One of the catches, though, at this point is that Umbrellas R Us can pop a cookie onto my browaser uninvited (unless I scrupulously monitor all such attempts, which I and most other folks are too indolent to do). That invokes the demon of Big Brother, observing your every click, watching you over your shoulder, and ready to siphon all your identity markers into the central database of Information Acquisition. I’m not fretful about DigID, but John Poindexter (working for George Bush) gives me the creeps; this kind of situation makes me want a way of manipulating my digital profile without putting in hours playing Cookie Detective.

So, relative to point one, my answer to Eric is, “Yes, the two-pronged feature/problem of anonymity and reputation introduces drag into the economic function of the ’Net. But. . . ,”
and I’ll say more tomorrow.

Posted by AKMA at December 24, 2002 10:11 PM | TrackBack
Comments

Earlier I mentioned that variables can live in two different places. We're going to examine these two places one at a time, and we're going to start on the more familiar ground, which is called the Stack. Understanding the stack helps us understand the way programs run, and also helps us understand scope a little better.
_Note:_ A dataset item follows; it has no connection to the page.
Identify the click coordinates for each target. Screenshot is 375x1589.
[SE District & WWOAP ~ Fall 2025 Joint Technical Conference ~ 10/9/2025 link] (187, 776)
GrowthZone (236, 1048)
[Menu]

Posted by: Adam at January 12, 2004 11:58 PM

Seth Roby graduated in May of 2003 with a double major in English and Computer Science, the Macintosh part of a three-person Macintosh, Linux, and Windows graduating triumvirate.

Posted by: Manasses at January 12, 2004 11:58 PM

We can see an example of this in our code we've written so far. In each function's block, we declare variables that hold our data. When each function ends, the variables within are disposed of, and the space they were using is given back to the computer to use. The variables live in the blocks of conditionals and loops we write, but they don't cascade into functions we call, because those aren't sub-blocks, but different sections of code entirely. Every variable we've written has a well-defined lifetime of one function.

Posted by: Ciriacus at January 12, 2004 11:58 PM

Our next line looks familiar, except it starts with an asterisk. Again, we're using the star operator, and noting that this variable we're working with is a pointer. If we didn't, the computer would try to put the results of the right hand side of this statement (which evaluates to 6) into the pointer, overriding the value we need in the pointer, which is an address. This way, the computer knows to put the data not in the pointer, but into the place the pointer points to, which is in the Heap. So after this line, our int is living happily in the Heap, storing a value of 6, and our pointer tells us where that data is living.

Posted by: Augustine at January 13, 2004 09:10 AM

This code should compile and run just fine, and you should see no changes in how the program works. So why did we do all of that?

Posted by: Gillam at January 13, 2004 09:10 AM

Let's take a moment to reexamine that. What we've done here is create two variables. The first variable is in the Heap, and we're storing data in it. That's the obvious one. But the second variable is a pointer to the first one, and it exists on the Stack. This variable is the one that's really called favoriteNumber, and it's the one we're working with. It is important to remember that there are now two parts to our simple variable, one of which exists in each world. This kind of division is common is C, but omnipresent in Cocoa. When you start making objects, Cocoa makes them all in the Heap because the Stack isn't big enough to hold them. In Cocoa, you deal with objects through pointers everywhere and are actually forbidden from dealing with them directly.